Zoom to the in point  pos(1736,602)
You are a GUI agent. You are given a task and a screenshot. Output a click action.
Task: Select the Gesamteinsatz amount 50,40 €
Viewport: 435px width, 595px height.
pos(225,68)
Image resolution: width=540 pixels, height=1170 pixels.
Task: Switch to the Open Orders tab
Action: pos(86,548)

---

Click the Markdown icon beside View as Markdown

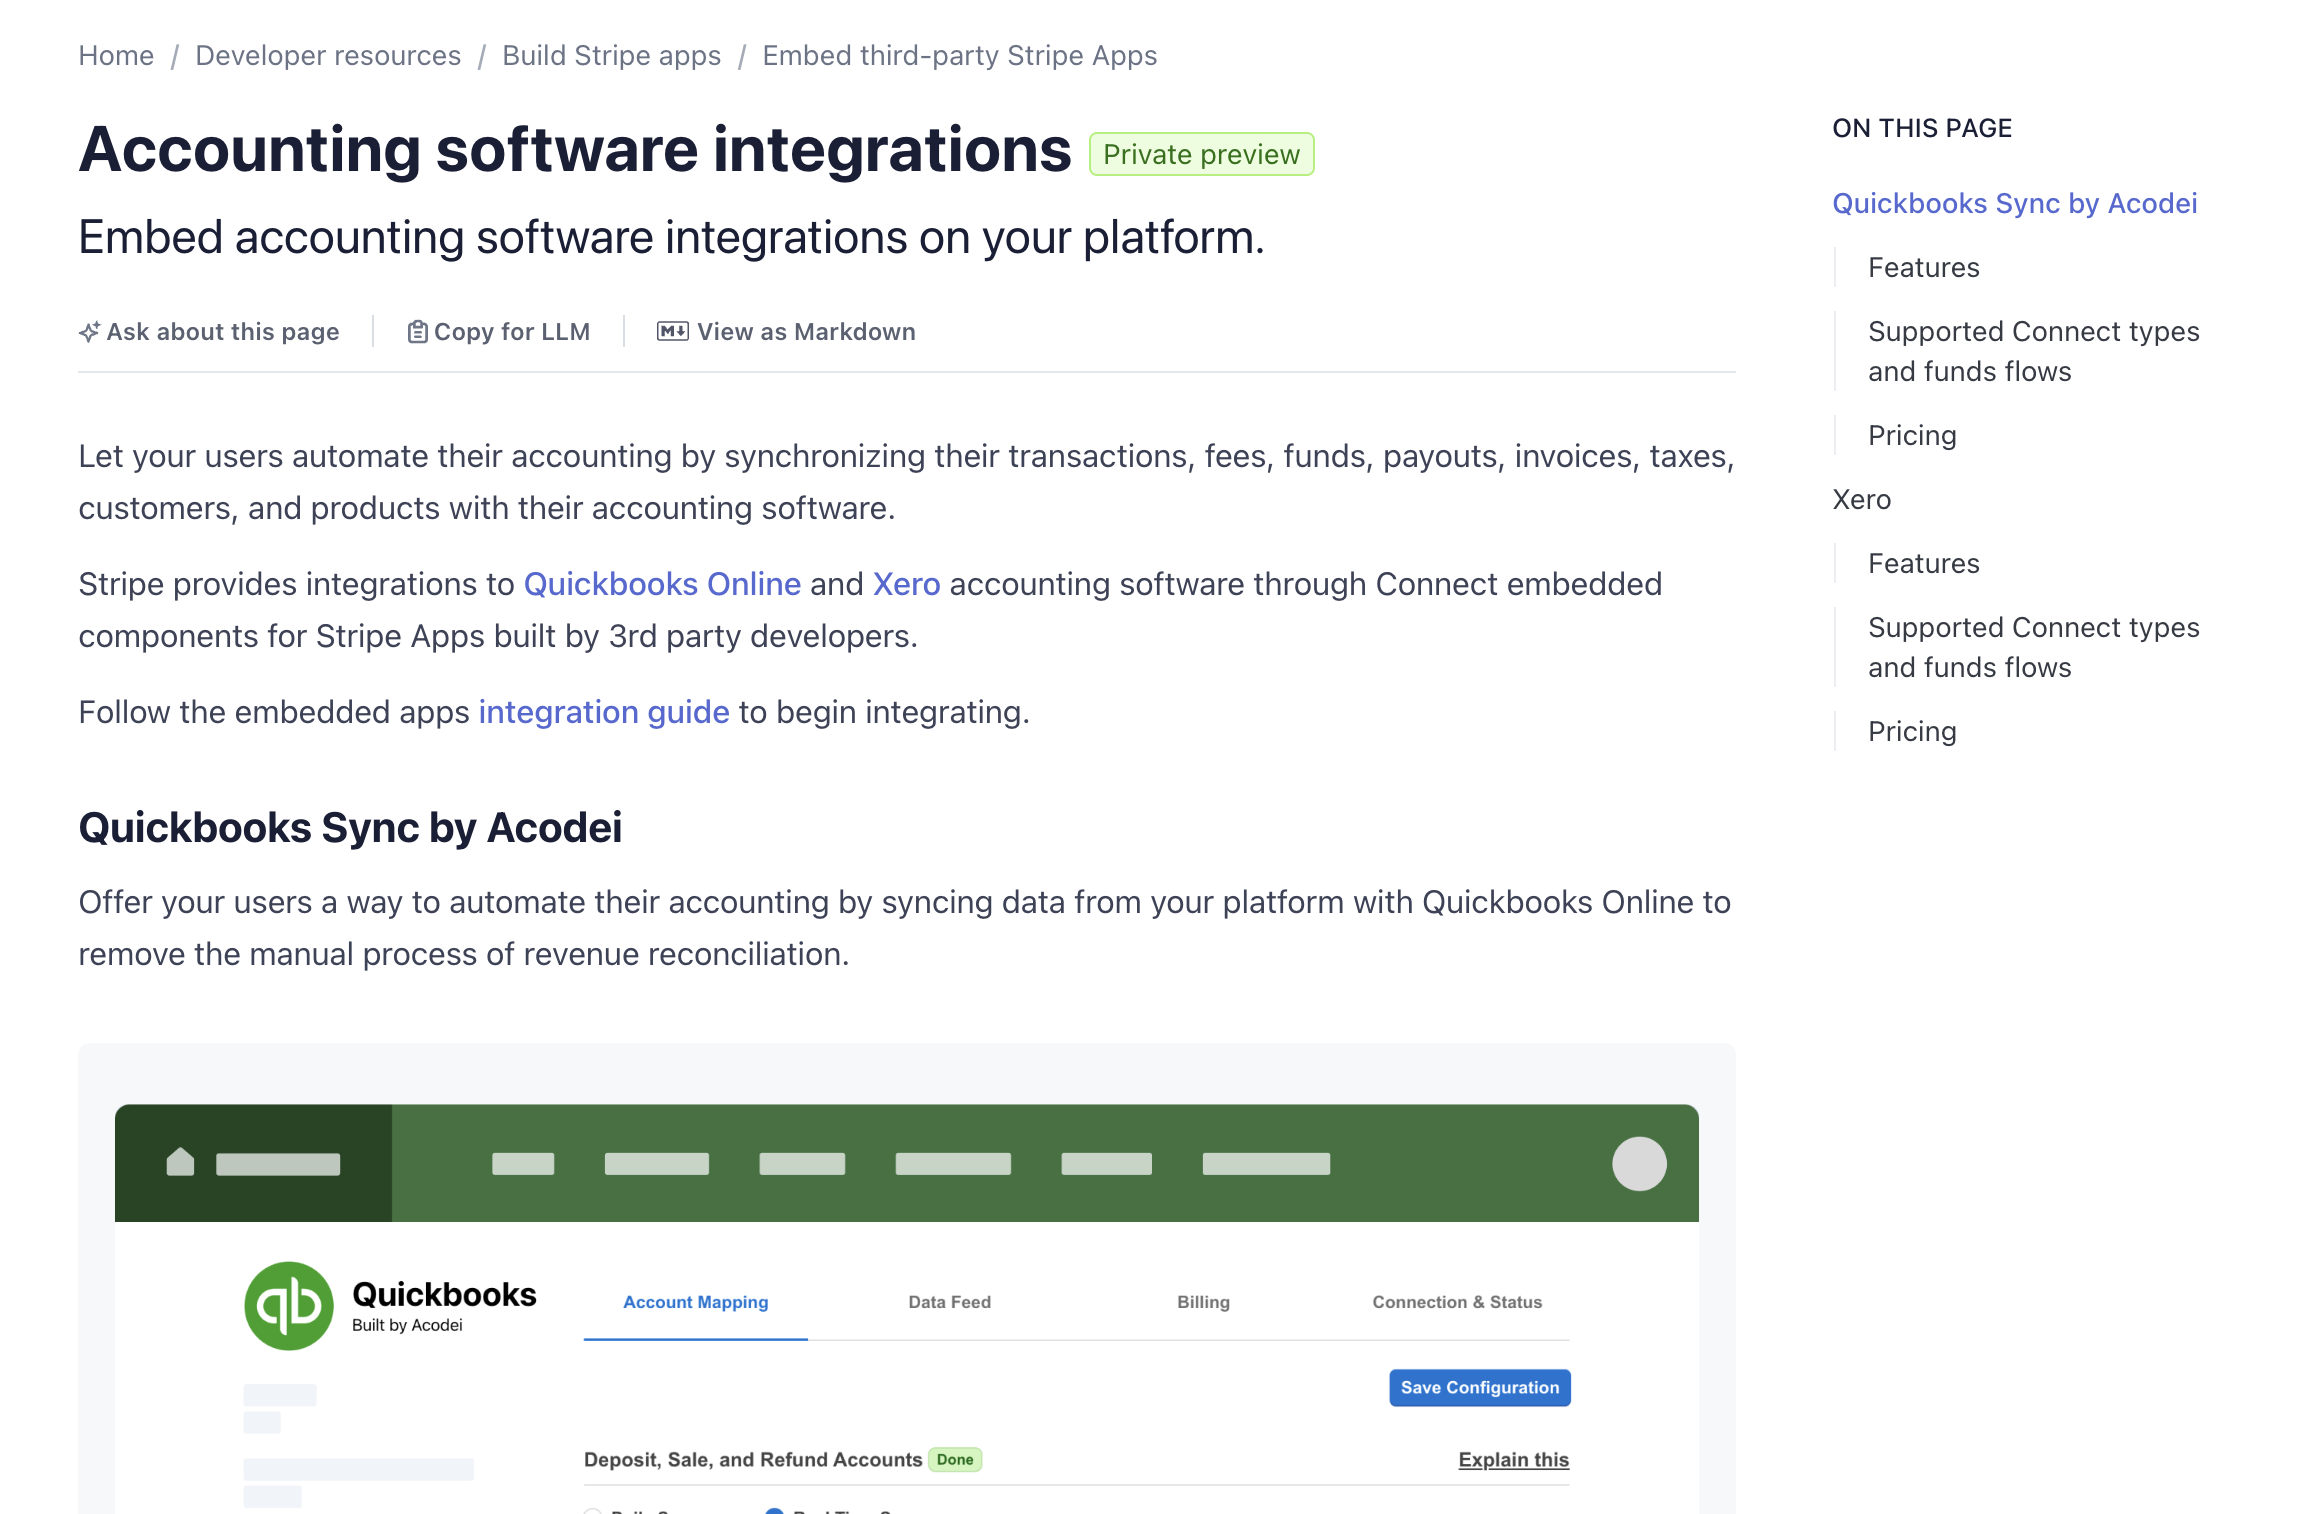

--- Exercise ---
Copy the entries from the line with "You are a GUI" to the line with "Action: pos(86,548)", both of those lines included.

--- Correct result ---
You are a GUI agent. You are given a task and a screenshot. Output a click action.
Task: Select the Gesamteinsatz amount 50,40 €
Viewport: 435px width, 595px height.
pos(225,68)
Image resolution: width=540 pixels, height=1170 pixels.
Task: Switch to the Open Orders tab
Action: pos(86,548)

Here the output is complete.